Monday, July 7, 2008

Dear Abby: Creating Emotionally Retentive (Pre)Teens

I love reading Dear Abby; for a while there in college, my best friend and I would hang up the truly classic Dear Abby letters. There was one from a guy whose wife left him for his father; another from a mother whose lesbian daughter was in an abusive relationship, and she wanted a spell to protect her daughter. I've gotten more than my share of laughs from Dear Abby and her ilk of advice columnists over the years. Oftentimes, they suck. The only one I liked a majority of the time was Ann Landers, but of course she had to go and die.

So I read the advice columnists and laugh; sometimes I empathize. And sometimes I want to throttle someone -the advicee or advicer, it changes frequently. This time, it is the advicer, Ms. Dear Abby herself.

"DEAR ABBY: I am a "tween" who loves to share stories with my mom. When I tell Mom about my crushes and problems with my friends, I always tell her, "Don't tell Dad, please..." She says she won't, but I found out that she tells my father everything. I am really embarrassed. Can I trust her anymore? --LILLI IN THE CITY

DEAR LILLI: Your mother should not have made you a promise and then have broken it. It may have happened because she thought your father had a right to know what was going on with his little girl. That said, there's something YOU should know: A secret is no longer a secret when more than one person knows it."
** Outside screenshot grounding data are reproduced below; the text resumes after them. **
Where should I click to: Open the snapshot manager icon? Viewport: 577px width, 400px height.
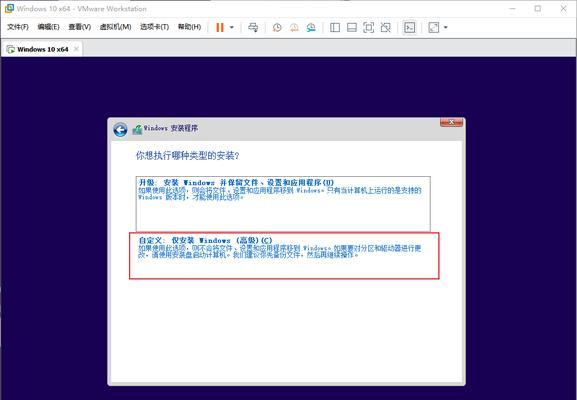pyautogui.click(x=311, y=27)
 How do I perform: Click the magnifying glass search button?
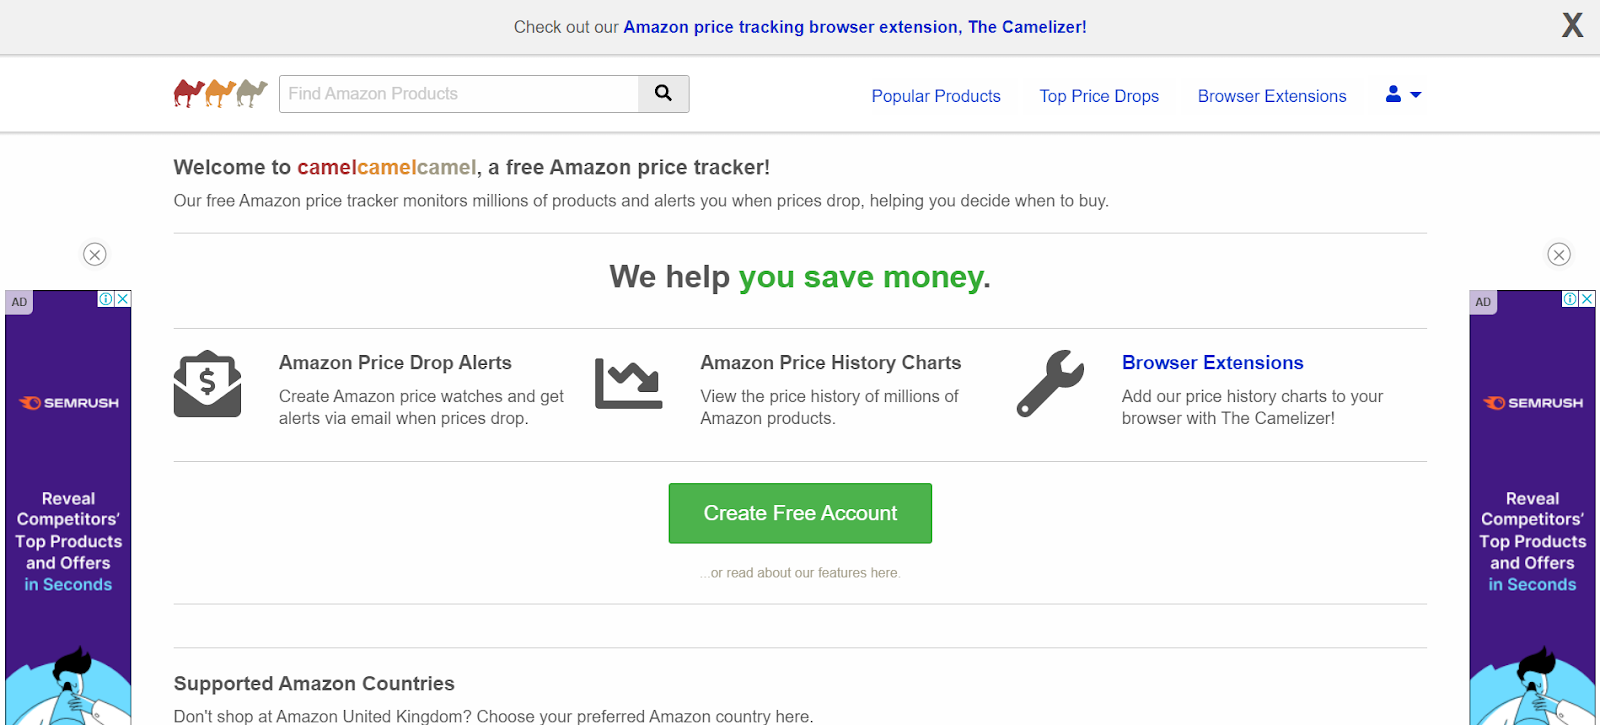(x=663, y=94)
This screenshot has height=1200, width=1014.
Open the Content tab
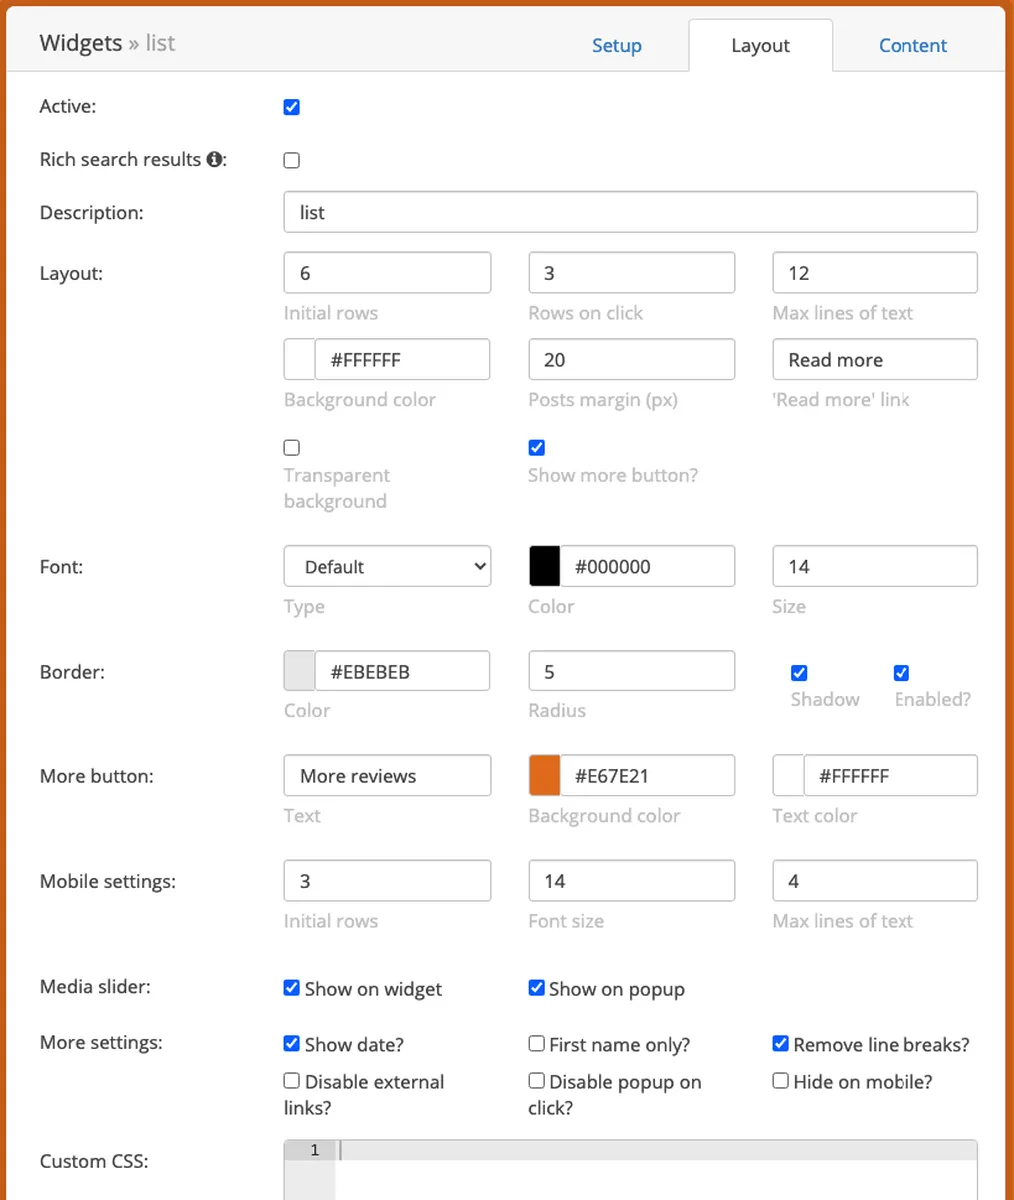pyautogui.click(x=912, y=46)
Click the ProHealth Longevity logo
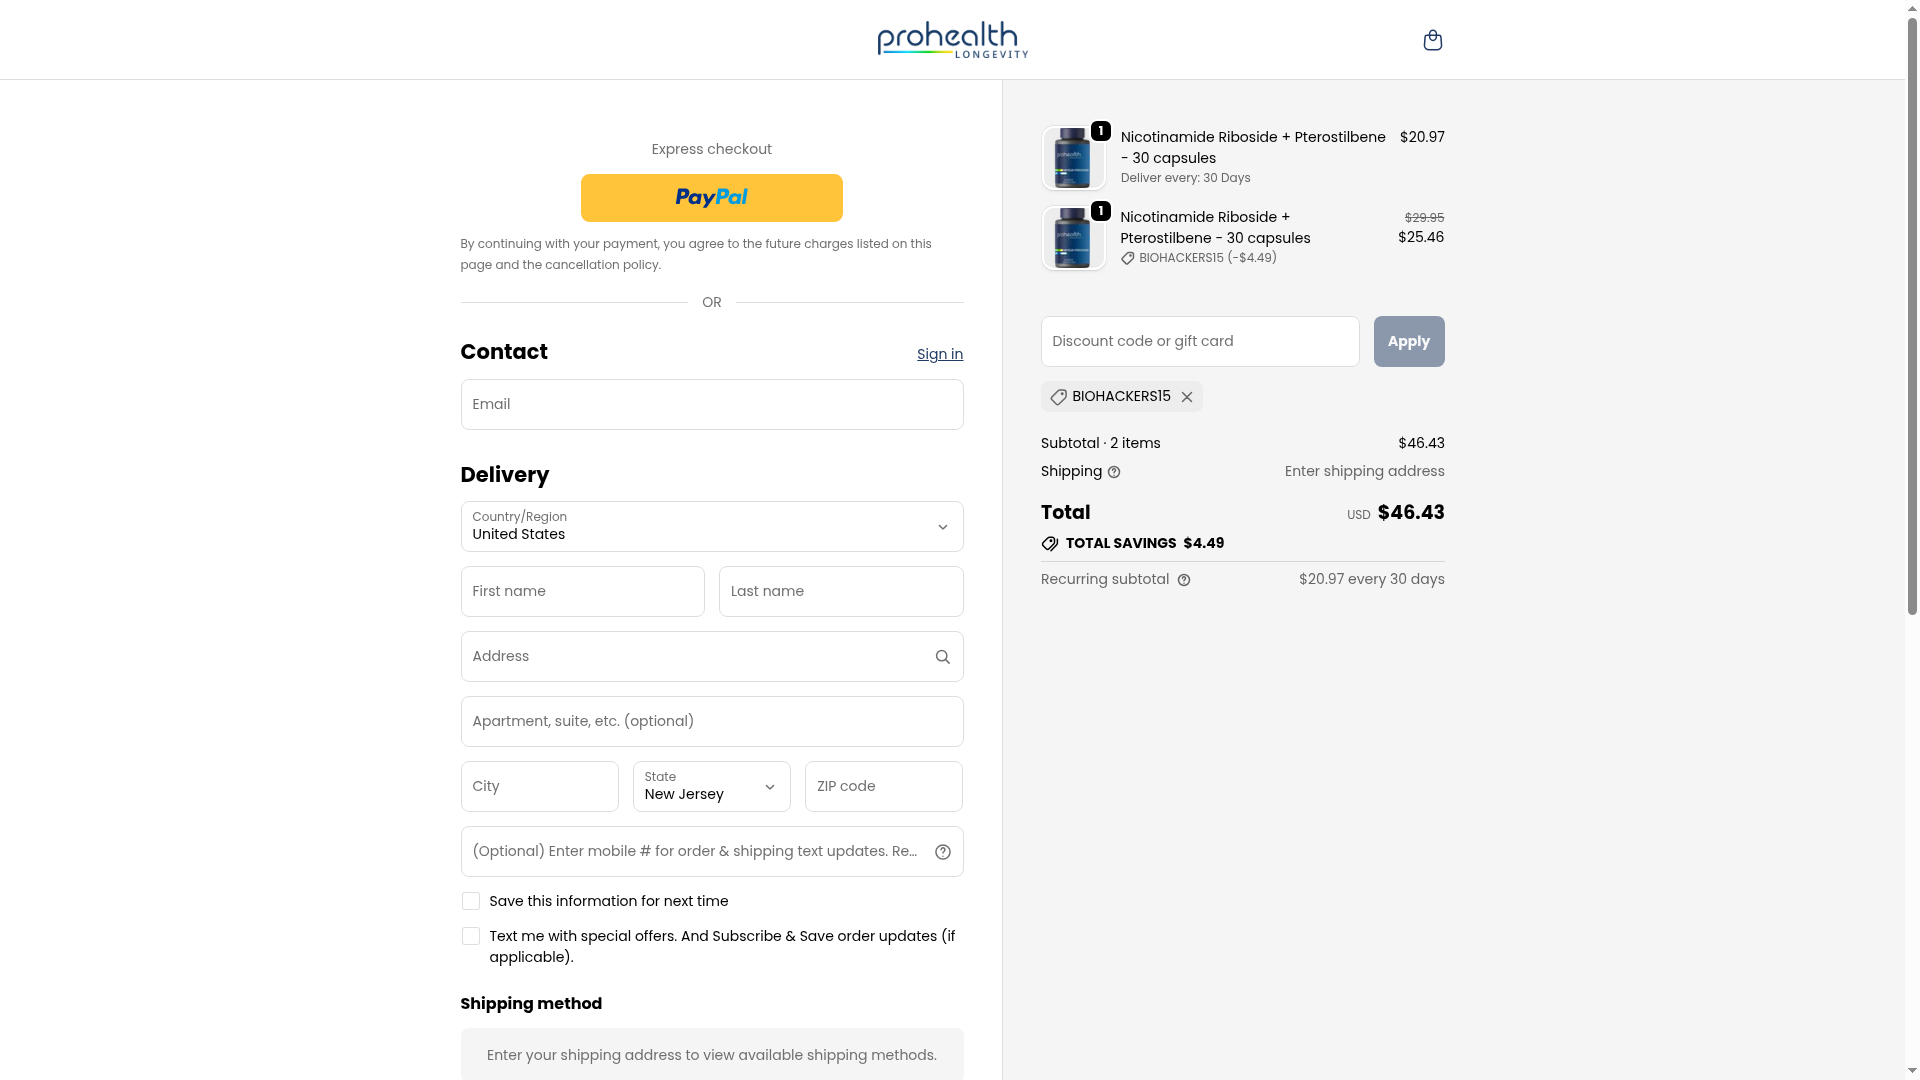This screenshot has width=1920, height=1080. pyautogui.click(x=952, y=40)
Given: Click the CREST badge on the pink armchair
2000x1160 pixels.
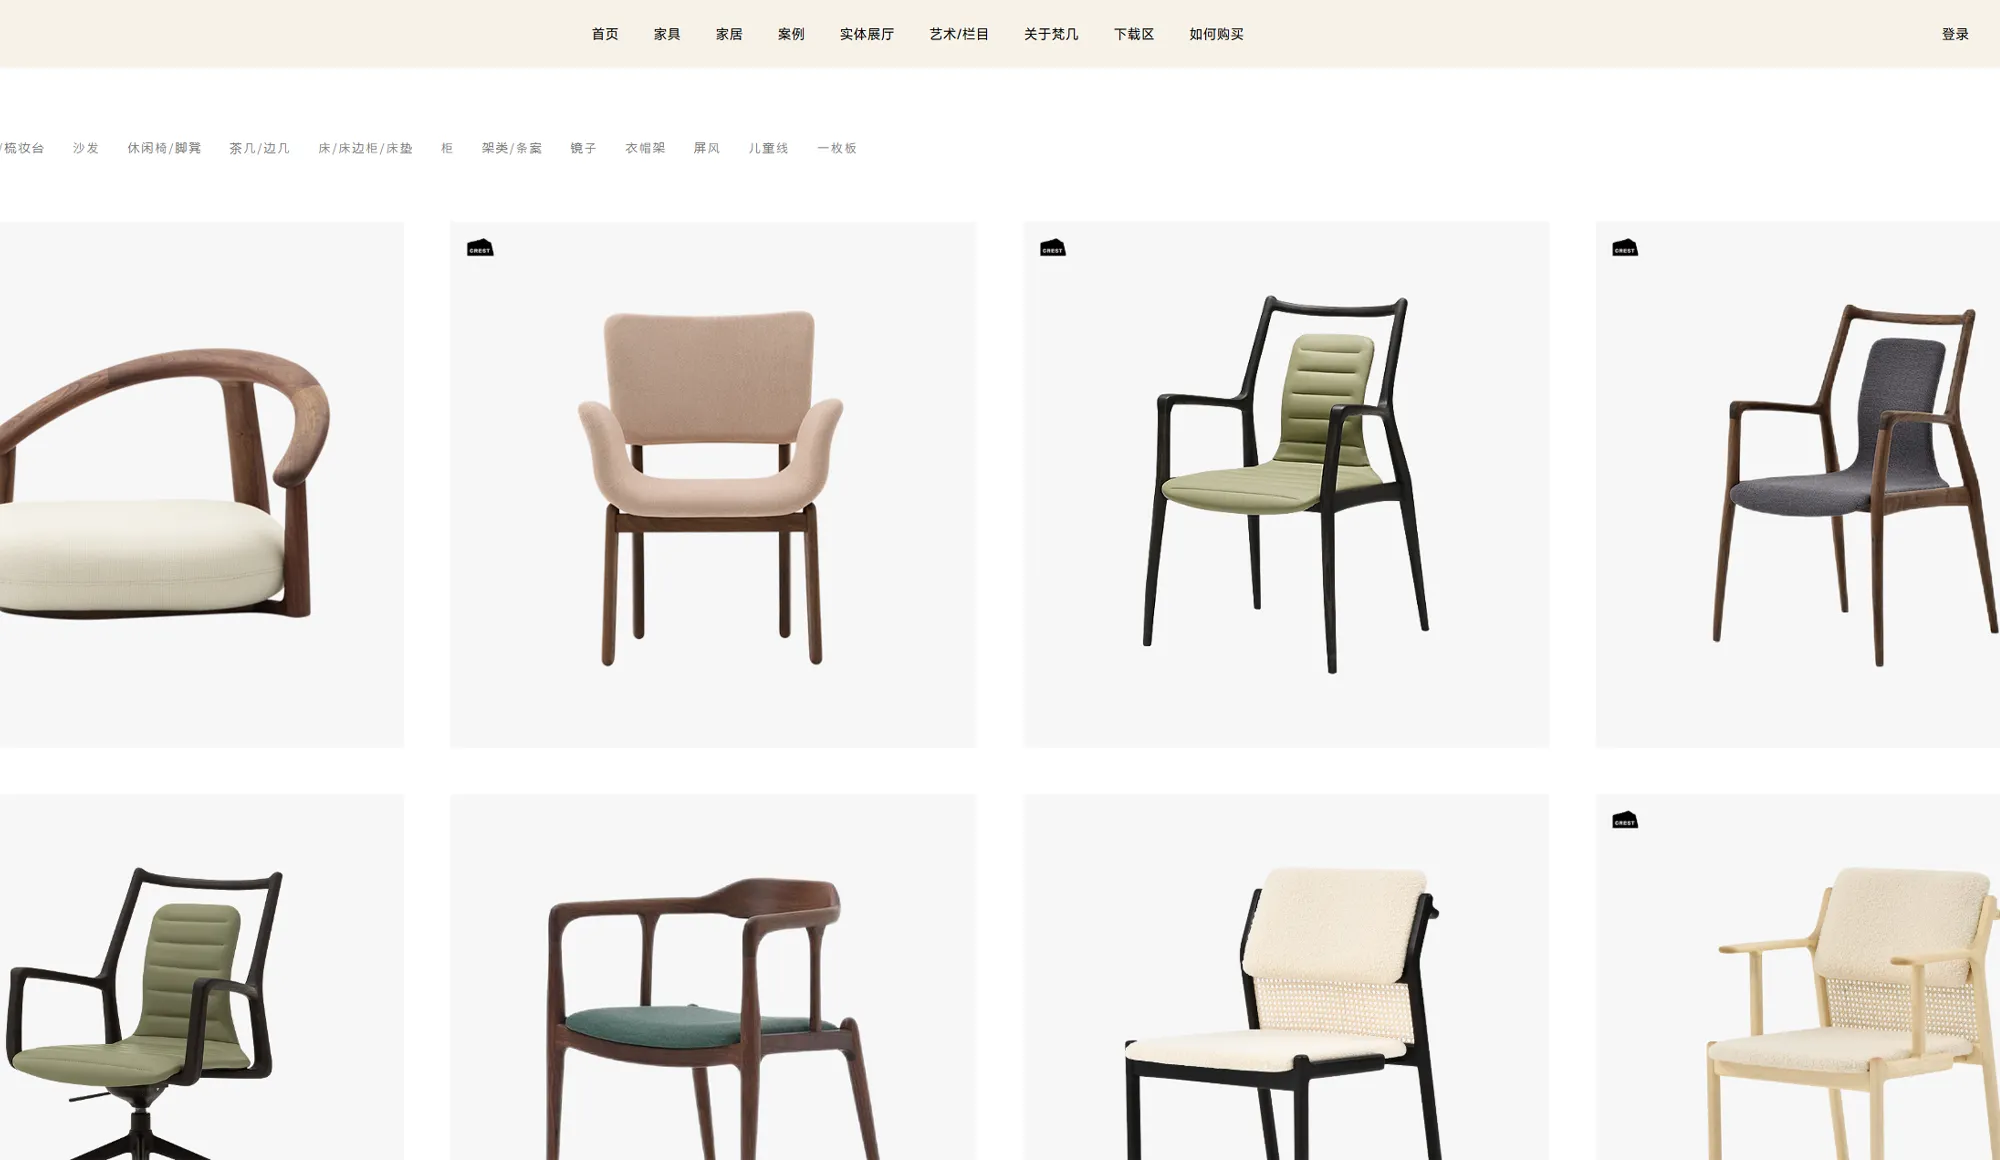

Excellent. Good job Abby! Making it this little girl's fault that her trust was violated! She should have never told her secrets in the first place. Hopefully, little Lilli will recognize that some of that advice is crap, and won't just bottle up her emotions until therapy is involved. That some people cannot be trusted with secrets, and dear old Mom is apparently one of those people. But that she has the right to have her "don't tell -" be respected, and some friends and family members will get that. And the others? Well, by trial and error she'll know which ones she can spill her guts to and which ones she has to rely on for other things.

2 comments:

jjfs85 said...

It didn't sound to me that the girl was blamed for the fact that her trust was violated. It sounded to me that she was telling the girl not to divulge secrets that she doesn't want others to know about. Like the phrase "Loose lips sink ships" implies, if you tell your secrets, they can end up in the hands of your enemies. Not to say that her father's the enemy or anything, but you get what I mean. I think it was good advice.

petpluto said...

I don't think it is incredibly good advice. Everyone learns at some point that certain people in their lives can keep secrets and others cannot. But people are social animals, and it immensely helpful to get an opinion from someone other than yourself in many situations. And having her mother tell her secret is less a "loose lips" phenomena I think than it is a disrespect of the daughter and her wishes.